On your tables in your database there are objects called Indexes. Indexes basically sort your data and assign them "keys" so that queries run much much faster.
These objects (indexes) take up disk space.
You are doing a data export, so you are only exporting out data, not objects like the indexes. (This is my guess, not too clued up with mySQL)

So if I take my DB then upload it would it make indexes by itself over time?
 
So if I take my DB then upload it would it make indexes by itself over time?

Indexes won't create over time:
1. They have to be explicitly be created.
2. When you create a table, it will have a Primary key, an index automatically gets created on this column.

Sop yeah, you take a download of your DB. Restore it, it will create the tables, insert data, create indexes and it should then match the size once restored on your drive.
 
phpMyAdmin doesn't always report table sizes correctly.

But it could also be that the tables hasn't been Optimized in a while.

EDIT: Just to confirm to myself that I am not deur die kak, I optimized all tables on my 75.3MB local test table, and it went down to 74.7. So on a 160GB table, it might go down a lot.
 
I don't currently use mysql, so anything I say might be wrong.

Higher reported space might also be due to slack space, example deleted records, space being kept for a "maximum size" record, that isn't full, etc

for example - if you delete a record - it will just mark the record as deleted, and keep the space.

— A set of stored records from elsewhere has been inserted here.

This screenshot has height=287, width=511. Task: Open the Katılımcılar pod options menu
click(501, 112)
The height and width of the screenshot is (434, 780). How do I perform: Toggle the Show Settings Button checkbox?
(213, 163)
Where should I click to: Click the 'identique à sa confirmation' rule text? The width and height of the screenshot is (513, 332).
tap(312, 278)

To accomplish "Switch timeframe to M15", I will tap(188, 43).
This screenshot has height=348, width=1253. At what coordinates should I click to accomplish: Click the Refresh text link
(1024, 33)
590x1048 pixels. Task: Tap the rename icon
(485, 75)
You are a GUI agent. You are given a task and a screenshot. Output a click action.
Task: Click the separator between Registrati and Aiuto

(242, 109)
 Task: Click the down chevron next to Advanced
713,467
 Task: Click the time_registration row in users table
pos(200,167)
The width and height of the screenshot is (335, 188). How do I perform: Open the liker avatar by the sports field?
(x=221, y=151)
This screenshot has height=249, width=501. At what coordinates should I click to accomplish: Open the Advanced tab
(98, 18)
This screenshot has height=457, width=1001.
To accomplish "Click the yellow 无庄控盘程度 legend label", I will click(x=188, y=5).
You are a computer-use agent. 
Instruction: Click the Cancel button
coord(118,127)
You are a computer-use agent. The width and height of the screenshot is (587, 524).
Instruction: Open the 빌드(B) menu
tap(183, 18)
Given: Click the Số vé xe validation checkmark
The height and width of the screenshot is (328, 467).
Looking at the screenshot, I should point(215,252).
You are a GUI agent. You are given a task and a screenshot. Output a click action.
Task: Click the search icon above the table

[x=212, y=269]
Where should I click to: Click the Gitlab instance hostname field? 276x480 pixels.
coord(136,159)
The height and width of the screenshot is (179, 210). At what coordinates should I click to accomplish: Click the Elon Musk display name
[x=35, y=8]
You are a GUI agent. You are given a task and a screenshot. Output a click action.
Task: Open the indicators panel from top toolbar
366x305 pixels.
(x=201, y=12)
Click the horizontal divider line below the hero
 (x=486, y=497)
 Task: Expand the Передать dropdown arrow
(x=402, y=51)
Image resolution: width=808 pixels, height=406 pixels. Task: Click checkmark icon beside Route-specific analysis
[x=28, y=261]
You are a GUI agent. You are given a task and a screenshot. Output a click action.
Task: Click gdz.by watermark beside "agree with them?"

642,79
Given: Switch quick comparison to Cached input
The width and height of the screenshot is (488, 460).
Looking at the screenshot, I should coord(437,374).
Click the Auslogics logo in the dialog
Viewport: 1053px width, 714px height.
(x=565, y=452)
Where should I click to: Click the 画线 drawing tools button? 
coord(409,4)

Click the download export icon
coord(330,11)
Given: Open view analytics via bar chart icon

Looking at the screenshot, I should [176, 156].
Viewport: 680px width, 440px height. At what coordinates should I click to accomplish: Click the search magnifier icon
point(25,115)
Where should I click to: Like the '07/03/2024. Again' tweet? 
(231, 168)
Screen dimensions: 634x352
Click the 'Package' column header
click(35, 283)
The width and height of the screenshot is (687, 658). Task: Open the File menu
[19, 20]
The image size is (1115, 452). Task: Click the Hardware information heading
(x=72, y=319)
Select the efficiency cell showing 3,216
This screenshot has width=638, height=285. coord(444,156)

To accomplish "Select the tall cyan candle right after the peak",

the second - say you have a column that can be 250 characters, but you only use 10 characters - when you back up - the back up discards the blank space - and is therefor smaller. but the space is kept on the database - so if I update the column with a new value, say 50 characters long, it writes the 50 characters in the space provides (and still have an extra 200 characters available) If it didn't do that - it would have to move the record to a new position, mark the old one as available, update the indexes, etc. it could also reserve space in the record based on a fill factor, which allows it to "grow" until the record's total length is more than the allowed space, in which case it would do the musical chairs thing.
 
If you do an export from mySQL using phpMyAdmin or Workbench, isn't the file it creates just a bunch of SQL statements to create the tables and insert all the rows (and whatever other keys and whatnot)?
That's not actually a database, it's a SQL script to recreate everything that was in the original database.

When you import that file and it creates all the stuff, the resulting database might end up being similar in size to your original one.
 
I'm going with ARF's answer. While you're at it change to mySQLi if you aren't already.
 
If you do an export from mySQL using phpMyAdmin or Workbench, isn't the file it creates just a bunch of SQL statements to create the tables and insert all the rows (and whatever other keys and whatnot)?
That's not actually a database, it's a SQL script to recreate everything that was in the original database.

When you import that file and it creates all the stuff, the resulting database might end up being similar in size to your original one.
This is correct. It exports a script like when you generate a script in SQL Server.